House chaplain Father Pat Conroy was asked to resign by Speaker Paul Ryan earlier this month. The Jesuit priest complied, but says he does not know why he was asked to leave his post. (Alex Wong/Getty Images)

House Speaker Paul Ryan reportedly asked the House chaplain, Father Pat Conroy, to resign earlier this month. The Jesuit priest complied, but says he does not know why he was asked to leave his post.

Conroy said that he was blindsided by the request, saying, "I was asked to resign, that is clear. I certainly wasn't given anything in writing. Catholic members on both sides are furious."

Ryan's chief of staff delivered the news, according to Conroy.
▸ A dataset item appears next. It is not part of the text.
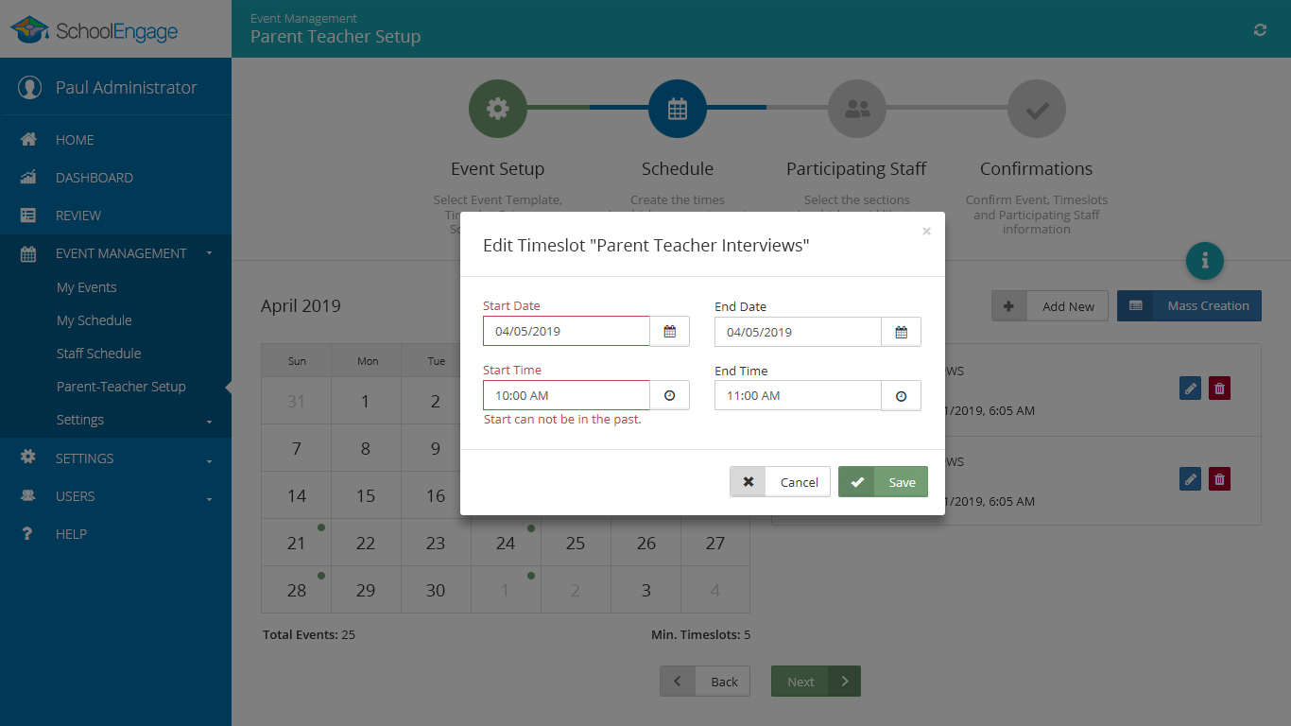1291x726 pixels.
Task: Cancel editing the timeslot
Action: point(780,482)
The priest's last day of service to the House will be May 24.

In his resignation letter to Ryan, Conroy wrote, "As you have requested, I hereby offer my resignation as the 60th chaplain of the United States House of Representatives. I wish all the best of the House of Representatives, and for your upcoming search for a worthy successor in the office of the chaplain."
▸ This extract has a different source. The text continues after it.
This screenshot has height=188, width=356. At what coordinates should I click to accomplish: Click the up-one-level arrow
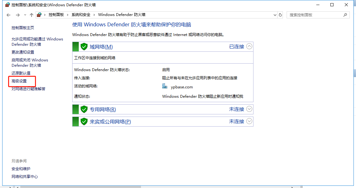click(x=31, y=15)
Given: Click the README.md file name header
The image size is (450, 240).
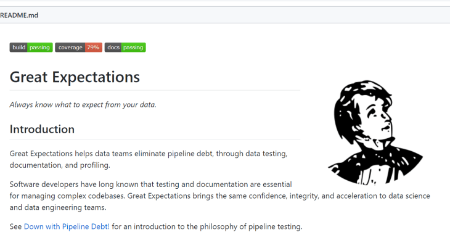Looking at the screenshot, I should pos(19,15).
The priest was nominated by former House Speaker John Boehner, and has served in his position since 2011.

But Conroy did speculate on what might have prompted the call for his resignation. During the tax cut debates in November, he gave a prayer on the House floor, saying: "May all members be mindful that the institutions and structures of our great nation guarantee the opportunities that have allowed some to achieve great success, while others continue to struggle. May their efforts these days guarantee that there are not winners and losers under new tax laws, but benefits balanced and shared by all Americans."
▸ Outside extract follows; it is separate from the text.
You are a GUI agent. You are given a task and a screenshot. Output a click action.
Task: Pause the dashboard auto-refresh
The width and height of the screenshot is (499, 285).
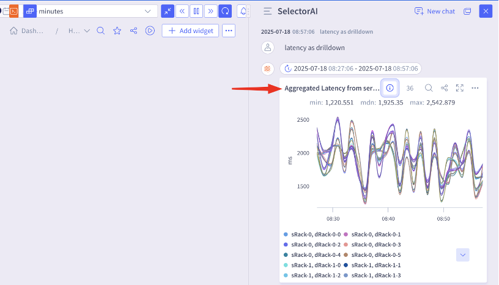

Later, the speaker's office let him know that his prayer has ruffled some feathers. When Conroy ran into the speaker in person, Ryan told him, "Padre, you just got to stay out of politics."

Conroy said, "That's what I've been trying to do for seven years."

Ryan's office said no specific prayer led to the request for the chaplain's resignation. But some House members are demanding answers, including Republican Walter Jones of North Carolina, who said, "I'm very upset. If this is true about the prayer, and we have freedom of religion in America, how about freedom of religion on the floor of the House?"